In King v. Bryant, No. 294PA14 (N.C. Jan. 27, 2017) (click here for a copy of the decision), the plaintiff sued his doctor for medical malpractice in connection with a hernia surgery.  At the time of the plaintiff’s initial appointment, he was provided with several intake forms as well as an arbitration agreement.

The North Carolina Supreme Court held that the arbitration agreement was unenforceable based on a novel theory.  The premise for the court’s ruling is that a fiduciary relationship existed between the doctor and patient at the time of signing the arbitration agreement.  The court reasoned that the doctor violated his fiduciary duty by presenting the arbitration agreement as part of a larger group of documents and failing to make “full disclosure of the nature and import of the arbitration agreement.”

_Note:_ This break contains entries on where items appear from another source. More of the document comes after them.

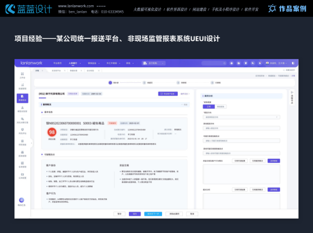Expand the institution selector dropdown in the purple header
The height and width of the screenshot is (233, 313).
point(153,63)
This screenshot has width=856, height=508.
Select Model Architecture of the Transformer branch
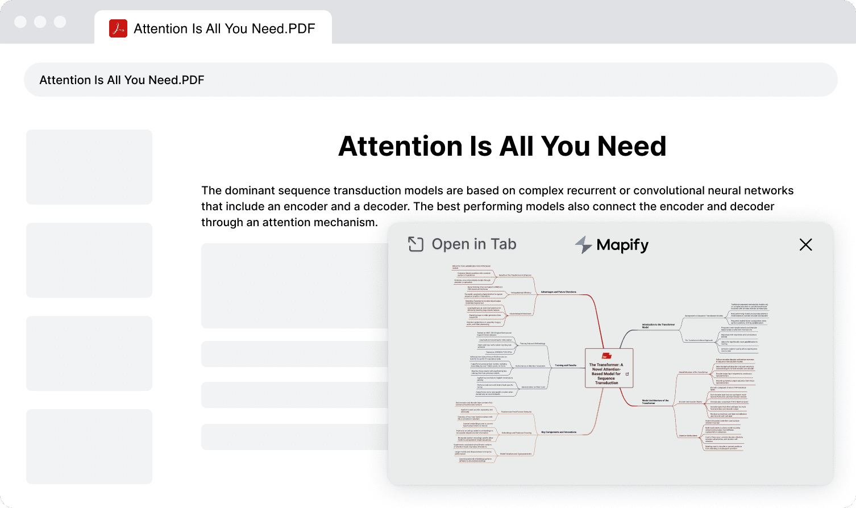point(655,401)

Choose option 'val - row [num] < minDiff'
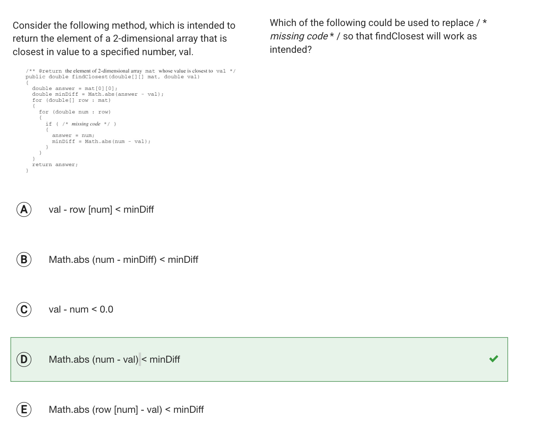(x=101, y=210)
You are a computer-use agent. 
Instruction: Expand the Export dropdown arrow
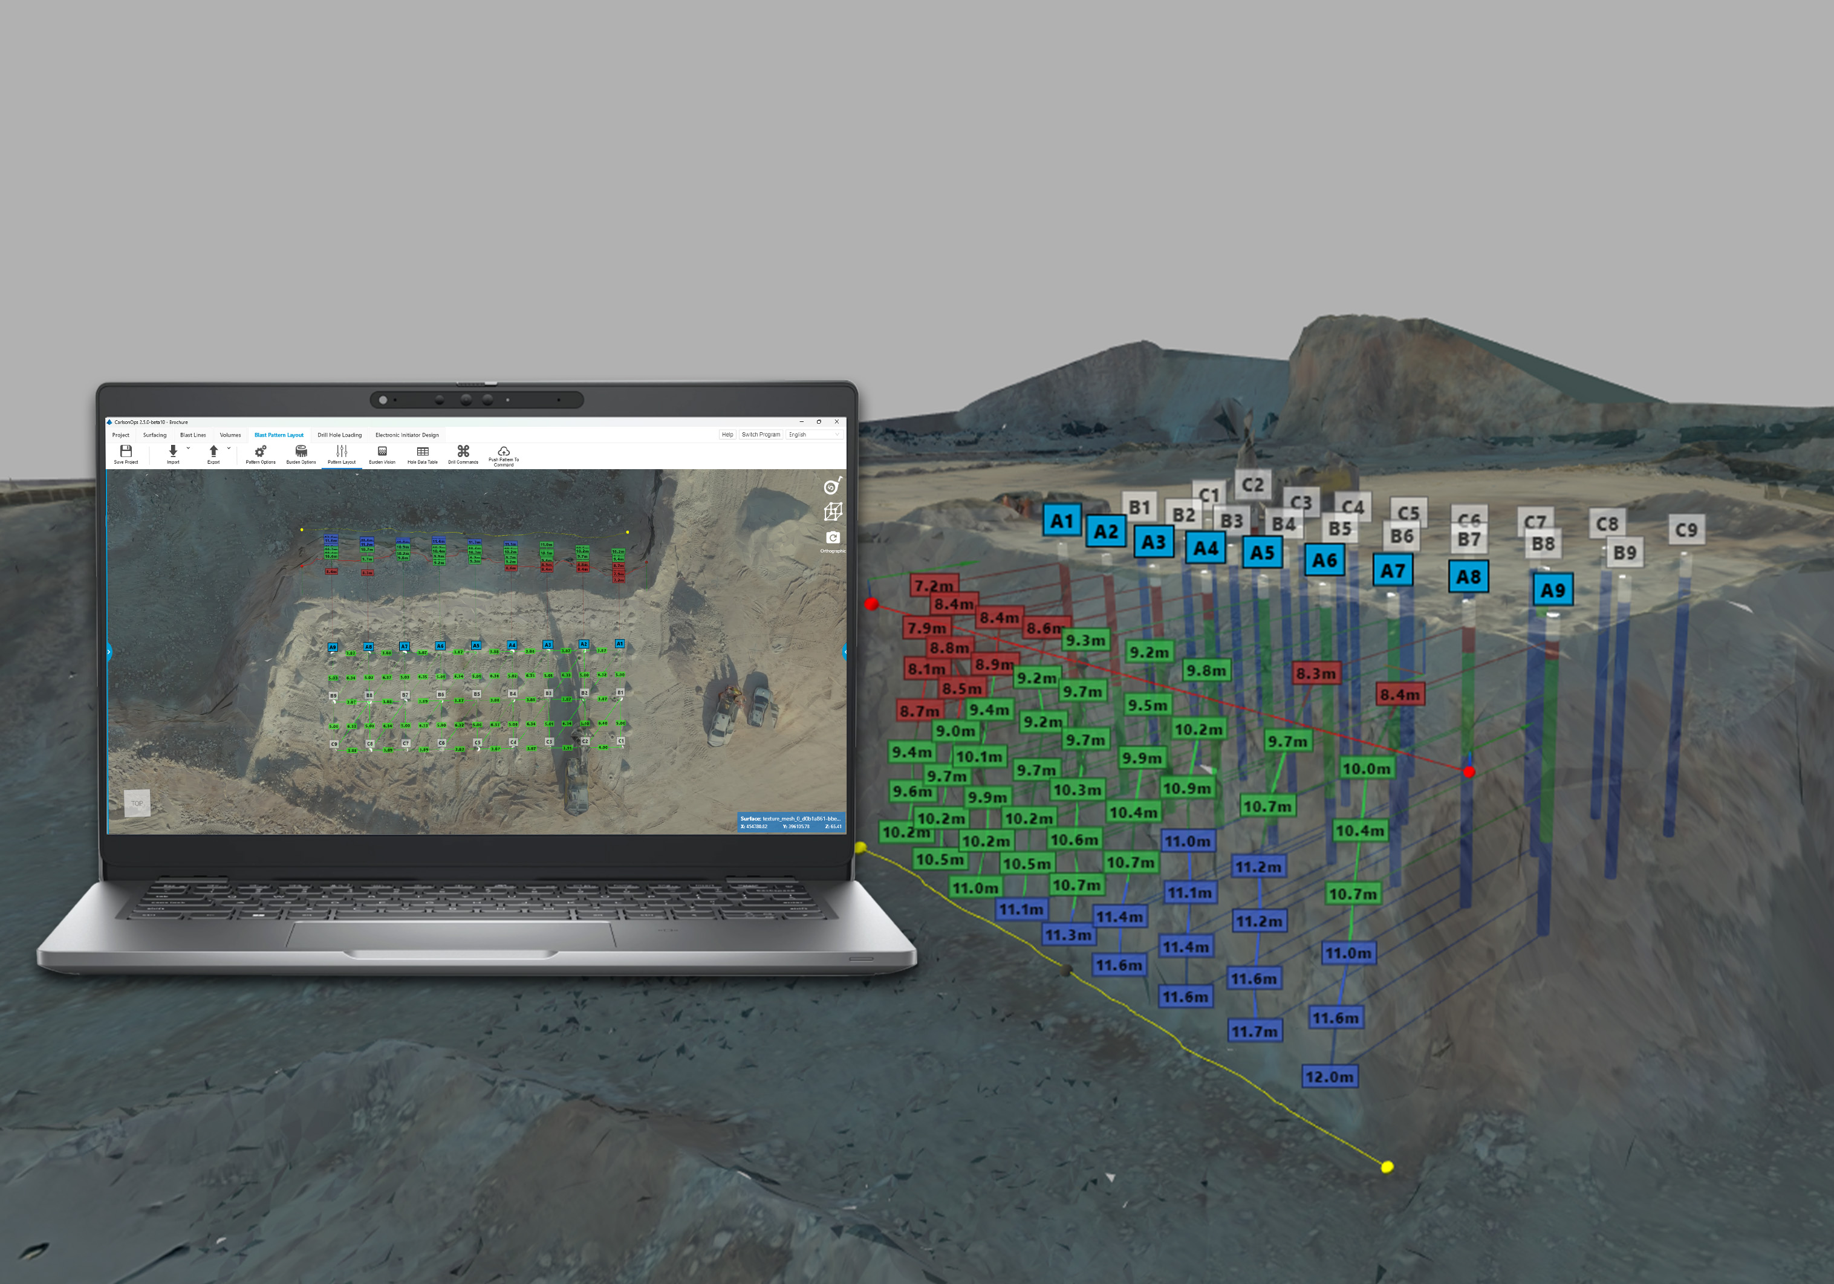[228, 449]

This case reminds me of New Jersey’s Atalese decision, which requires clear disclosures for arbitration agreements to be enforceable.    Both Atalese and this new King decision appear to single out arbitration agreements by imposing special requirements, and thus, these decisions appear vulnerable under Concepcion’s broad FAA preemption theory.  However, the North Carolina Supreme Court provided a good explanation why FAA preemption arguably would not apply here.  The court explained that the same heightened disclosure requirements would apply in this fiduciary context to agreements to waive liability, agreements to waive doctor-patient confidentiality, or any other agreements that impacted the patient’s substantive rights.  (Also, the defendant doctor had failed to demonstrate that interstate commerce was involved, and thus it was not clear the FAA applied.)